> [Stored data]
━━━━━━━━━━━━━━━━

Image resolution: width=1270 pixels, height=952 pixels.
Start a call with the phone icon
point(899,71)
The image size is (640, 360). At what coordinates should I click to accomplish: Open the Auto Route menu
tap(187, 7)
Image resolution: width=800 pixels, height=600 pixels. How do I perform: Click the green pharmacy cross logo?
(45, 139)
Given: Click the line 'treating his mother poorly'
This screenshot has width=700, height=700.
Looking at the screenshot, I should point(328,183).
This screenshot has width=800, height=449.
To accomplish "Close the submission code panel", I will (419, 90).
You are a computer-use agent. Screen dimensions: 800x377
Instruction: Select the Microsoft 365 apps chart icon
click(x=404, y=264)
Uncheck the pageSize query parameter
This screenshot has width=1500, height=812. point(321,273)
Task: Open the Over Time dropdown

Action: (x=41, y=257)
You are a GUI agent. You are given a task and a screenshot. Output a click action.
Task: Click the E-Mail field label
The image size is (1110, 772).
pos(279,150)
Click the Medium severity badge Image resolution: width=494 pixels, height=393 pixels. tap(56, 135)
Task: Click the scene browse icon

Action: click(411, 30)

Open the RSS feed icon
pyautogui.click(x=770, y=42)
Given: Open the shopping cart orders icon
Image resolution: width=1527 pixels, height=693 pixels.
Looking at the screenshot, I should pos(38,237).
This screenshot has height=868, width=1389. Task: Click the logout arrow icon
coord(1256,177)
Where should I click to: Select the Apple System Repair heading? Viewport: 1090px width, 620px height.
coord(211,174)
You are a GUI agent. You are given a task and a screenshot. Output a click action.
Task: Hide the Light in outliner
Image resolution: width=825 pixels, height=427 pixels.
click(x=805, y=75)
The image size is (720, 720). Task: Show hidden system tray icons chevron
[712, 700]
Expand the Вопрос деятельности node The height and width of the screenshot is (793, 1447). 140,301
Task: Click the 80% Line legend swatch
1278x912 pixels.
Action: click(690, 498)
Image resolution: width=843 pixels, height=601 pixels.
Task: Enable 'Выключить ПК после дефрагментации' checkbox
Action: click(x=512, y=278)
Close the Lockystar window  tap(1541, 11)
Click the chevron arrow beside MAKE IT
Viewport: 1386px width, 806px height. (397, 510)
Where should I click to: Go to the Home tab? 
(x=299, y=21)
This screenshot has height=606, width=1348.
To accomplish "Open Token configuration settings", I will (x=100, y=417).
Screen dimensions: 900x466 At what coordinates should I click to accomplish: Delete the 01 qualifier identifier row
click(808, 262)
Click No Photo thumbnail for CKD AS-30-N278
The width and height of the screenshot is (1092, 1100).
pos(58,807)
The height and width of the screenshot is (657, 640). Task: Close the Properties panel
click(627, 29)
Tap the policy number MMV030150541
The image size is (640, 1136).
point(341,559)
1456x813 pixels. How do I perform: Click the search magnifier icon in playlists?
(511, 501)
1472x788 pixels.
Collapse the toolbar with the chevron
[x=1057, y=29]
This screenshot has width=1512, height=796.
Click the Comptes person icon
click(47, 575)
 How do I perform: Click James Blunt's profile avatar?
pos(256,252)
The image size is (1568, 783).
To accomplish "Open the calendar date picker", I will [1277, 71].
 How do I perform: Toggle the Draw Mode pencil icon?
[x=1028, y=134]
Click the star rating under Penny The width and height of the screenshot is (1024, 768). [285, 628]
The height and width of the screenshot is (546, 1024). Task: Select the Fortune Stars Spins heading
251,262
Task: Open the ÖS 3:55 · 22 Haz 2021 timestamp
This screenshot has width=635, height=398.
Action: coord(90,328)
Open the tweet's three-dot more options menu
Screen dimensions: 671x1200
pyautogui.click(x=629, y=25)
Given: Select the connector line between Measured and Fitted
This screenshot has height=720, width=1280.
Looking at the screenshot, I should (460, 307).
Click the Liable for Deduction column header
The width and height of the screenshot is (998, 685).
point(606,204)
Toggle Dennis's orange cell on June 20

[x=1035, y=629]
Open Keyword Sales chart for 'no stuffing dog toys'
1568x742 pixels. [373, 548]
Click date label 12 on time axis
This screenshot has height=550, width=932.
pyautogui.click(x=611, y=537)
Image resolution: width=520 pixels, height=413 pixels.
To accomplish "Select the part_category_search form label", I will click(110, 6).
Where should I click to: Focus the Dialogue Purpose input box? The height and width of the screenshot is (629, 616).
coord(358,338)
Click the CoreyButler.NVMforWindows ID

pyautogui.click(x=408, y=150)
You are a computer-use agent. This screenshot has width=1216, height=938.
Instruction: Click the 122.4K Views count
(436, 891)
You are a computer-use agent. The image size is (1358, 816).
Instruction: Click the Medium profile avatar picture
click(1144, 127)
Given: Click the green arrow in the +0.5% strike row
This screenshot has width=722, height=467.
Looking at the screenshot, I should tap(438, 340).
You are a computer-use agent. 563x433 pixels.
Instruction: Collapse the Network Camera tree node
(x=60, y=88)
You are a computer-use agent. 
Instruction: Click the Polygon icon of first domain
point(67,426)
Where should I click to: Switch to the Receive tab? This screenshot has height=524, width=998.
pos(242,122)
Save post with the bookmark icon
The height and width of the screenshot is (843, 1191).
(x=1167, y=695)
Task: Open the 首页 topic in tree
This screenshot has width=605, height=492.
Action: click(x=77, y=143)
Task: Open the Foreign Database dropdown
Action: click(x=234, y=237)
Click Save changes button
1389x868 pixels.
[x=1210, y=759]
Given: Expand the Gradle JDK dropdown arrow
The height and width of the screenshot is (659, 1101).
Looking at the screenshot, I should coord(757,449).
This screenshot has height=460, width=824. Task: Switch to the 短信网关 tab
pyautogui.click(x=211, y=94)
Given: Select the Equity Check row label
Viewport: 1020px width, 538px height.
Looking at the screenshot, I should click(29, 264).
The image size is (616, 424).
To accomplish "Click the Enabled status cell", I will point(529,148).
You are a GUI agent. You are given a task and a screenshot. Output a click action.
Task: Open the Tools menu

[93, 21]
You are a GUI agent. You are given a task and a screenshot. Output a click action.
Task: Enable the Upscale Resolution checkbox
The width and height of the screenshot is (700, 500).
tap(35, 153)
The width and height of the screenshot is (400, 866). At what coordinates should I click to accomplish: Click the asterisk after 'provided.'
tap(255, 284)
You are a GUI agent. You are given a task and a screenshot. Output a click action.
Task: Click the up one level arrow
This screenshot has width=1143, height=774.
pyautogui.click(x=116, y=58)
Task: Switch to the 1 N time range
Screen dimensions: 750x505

━━━━━━━━━━━━━━━━

> [TASK BRIEF]
Looking at the data above, write out exactly the lines that start at the one containing "The height and width of the screenshot is (659, 1101)." and end at the one containing "Given: Select the Equity Check row label"; include both and nothing beyond.

> [EXPECTED ANSWER]
The height and width of the screenshot is (659, 1101).
Looking at the screenshot, I should coord(757,449).
This screenshot has height=460, width=824. Task: Switch to the 短信网关 tab
pyautogui.click(x=211, y=94)
Given: Select the Equity Check row label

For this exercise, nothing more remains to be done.